Baylor University: The Notre Dame of the Southwest?
R. Alex Whitlock
Baylor University Seal
I've said before that no University president ever gets appointed without some promises of taking the university to the "next level," whatever level that happens to be. Baylor University's president is apparently no different:
Baylor, which already bills itself as the largest Baptist university in the world, has even bigger ambitions. In the words of the school's president, Baylor aspires to be "the finest Christian institution of higher learning on this planet." This is Texas, after all, so nothing is quite so important as scale. And Baylor has a plan—specifically, a 42-page document that articulates a vision and outlines a strategy to achieve it by 2012. "Within the course of a decade, Baylor intends to enter the top tier of American universities while reaffirming and deepening its distinctive Christian mission," reads the plan, called Baylor 2012. It rejects the notion that "intellectual excellence" and "intense faithfulness to the Christian tradition" are mutually exclusive, although it notes that not many universities have been able to do both effectively.

Baylor 2012 calls for, among other things, an Honors College with its own dean and faculty; at least 10 new doctoral programs in the social sciences and humanities (in addition to its existing 17 doctoral programs in a variety of disciplines); and a world-class faculty, with 200 new appointments over the course of a decade.

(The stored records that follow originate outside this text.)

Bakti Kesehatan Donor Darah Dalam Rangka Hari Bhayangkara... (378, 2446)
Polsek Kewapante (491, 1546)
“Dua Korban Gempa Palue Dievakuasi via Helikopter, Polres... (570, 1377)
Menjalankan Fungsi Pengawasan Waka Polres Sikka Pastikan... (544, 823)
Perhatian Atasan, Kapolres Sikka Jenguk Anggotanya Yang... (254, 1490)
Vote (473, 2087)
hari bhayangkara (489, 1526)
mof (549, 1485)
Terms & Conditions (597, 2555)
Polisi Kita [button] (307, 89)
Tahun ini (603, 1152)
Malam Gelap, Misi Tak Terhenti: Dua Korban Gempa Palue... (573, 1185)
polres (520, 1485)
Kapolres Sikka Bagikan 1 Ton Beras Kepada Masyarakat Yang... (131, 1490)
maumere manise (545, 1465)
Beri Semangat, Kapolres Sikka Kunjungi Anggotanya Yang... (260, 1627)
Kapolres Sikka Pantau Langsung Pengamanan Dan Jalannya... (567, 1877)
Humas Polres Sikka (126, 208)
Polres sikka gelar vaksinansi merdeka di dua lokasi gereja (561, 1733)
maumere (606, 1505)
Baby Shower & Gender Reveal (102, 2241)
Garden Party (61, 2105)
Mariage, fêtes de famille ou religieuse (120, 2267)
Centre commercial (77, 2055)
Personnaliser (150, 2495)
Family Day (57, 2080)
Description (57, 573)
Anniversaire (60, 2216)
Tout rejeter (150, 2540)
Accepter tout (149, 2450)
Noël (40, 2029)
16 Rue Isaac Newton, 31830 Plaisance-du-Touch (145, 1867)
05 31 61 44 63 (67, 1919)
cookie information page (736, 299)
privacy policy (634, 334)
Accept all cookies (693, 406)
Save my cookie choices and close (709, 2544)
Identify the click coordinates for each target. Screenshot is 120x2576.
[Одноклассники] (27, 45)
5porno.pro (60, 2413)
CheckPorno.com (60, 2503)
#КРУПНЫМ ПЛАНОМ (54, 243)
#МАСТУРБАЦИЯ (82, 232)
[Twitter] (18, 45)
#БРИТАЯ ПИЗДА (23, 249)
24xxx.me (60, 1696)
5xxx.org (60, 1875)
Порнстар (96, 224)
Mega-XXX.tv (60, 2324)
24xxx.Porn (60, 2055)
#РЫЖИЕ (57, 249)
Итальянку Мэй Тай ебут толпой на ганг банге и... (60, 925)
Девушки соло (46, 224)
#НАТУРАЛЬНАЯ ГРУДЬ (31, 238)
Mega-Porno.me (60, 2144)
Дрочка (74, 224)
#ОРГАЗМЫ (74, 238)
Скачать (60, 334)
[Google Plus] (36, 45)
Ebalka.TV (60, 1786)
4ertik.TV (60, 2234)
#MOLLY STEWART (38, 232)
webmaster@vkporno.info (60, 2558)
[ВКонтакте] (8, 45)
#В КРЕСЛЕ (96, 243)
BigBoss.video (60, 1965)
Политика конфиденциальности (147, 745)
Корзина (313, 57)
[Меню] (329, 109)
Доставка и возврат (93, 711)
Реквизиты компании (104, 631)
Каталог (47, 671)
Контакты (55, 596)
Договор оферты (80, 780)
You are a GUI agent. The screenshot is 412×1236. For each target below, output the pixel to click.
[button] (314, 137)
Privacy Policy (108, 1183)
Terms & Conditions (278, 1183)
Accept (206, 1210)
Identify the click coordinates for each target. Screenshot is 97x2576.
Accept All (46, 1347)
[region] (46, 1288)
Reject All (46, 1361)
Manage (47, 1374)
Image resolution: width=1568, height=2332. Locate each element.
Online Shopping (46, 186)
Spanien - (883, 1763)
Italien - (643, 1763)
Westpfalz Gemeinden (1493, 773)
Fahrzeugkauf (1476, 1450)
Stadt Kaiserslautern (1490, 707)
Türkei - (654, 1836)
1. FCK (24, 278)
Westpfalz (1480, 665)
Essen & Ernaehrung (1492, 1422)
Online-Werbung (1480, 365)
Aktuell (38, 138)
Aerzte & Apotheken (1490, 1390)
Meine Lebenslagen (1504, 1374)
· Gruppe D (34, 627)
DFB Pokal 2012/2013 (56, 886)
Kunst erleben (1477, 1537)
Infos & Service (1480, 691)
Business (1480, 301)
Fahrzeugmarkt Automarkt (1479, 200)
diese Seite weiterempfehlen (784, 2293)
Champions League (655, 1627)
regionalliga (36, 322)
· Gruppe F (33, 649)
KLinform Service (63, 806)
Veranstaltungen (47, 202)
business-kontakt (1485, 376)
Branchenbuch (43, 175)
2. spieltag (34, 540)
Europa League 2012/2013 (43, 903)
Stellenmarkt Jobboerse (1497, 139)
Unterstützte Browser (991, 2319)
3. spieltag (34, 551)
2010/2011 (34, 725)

Additionally, Baylor's administration has hopes of locating the George W. Bush presidential library on campus. A $103 million science building is under construction. Baylor has embarked on what one faculty member calls a "huge building spree" of athletic facilities, and the university plans to construct a new residence hall every two years until 2012.

Some at Baylor want the university to become a "Protestant Notre Dame." The connection is not coincidental. Although there are no official ties between Waco and South Bend, faculty at the two schools (particularly the philosophy departments) have met for a number of structured conversations. Michael Beaty, a philosopher and director of the Baylor Institute of Faith and Learning, did his doctorate at Notre Dame. Both Baylor's president and his chief faculty recruiter acknowledge their intellectual indebtedness to Notre Dame's George Marsden—who warned about the secularization of U.S. higher education—and to the Notre Dame model.

I'm all about Baylor becoming a first tier school nationally because it'll make Jay's degree more valuable. Even though Baylor is not the kind of school I would have chosen in large part because of its overly socially conservative atmosphere, I am happy that they're going to remain true to their vision. There are plenty of secular private schools with rigorous academia. In an age where Texas Christian University asks to be called simply TCU to distance itself from its founding, it's refreshing that a university doesn't lose sight of what it is.

Then again, Jay had to endure six years in that atmosphere and would probably come at it from a very different perspective.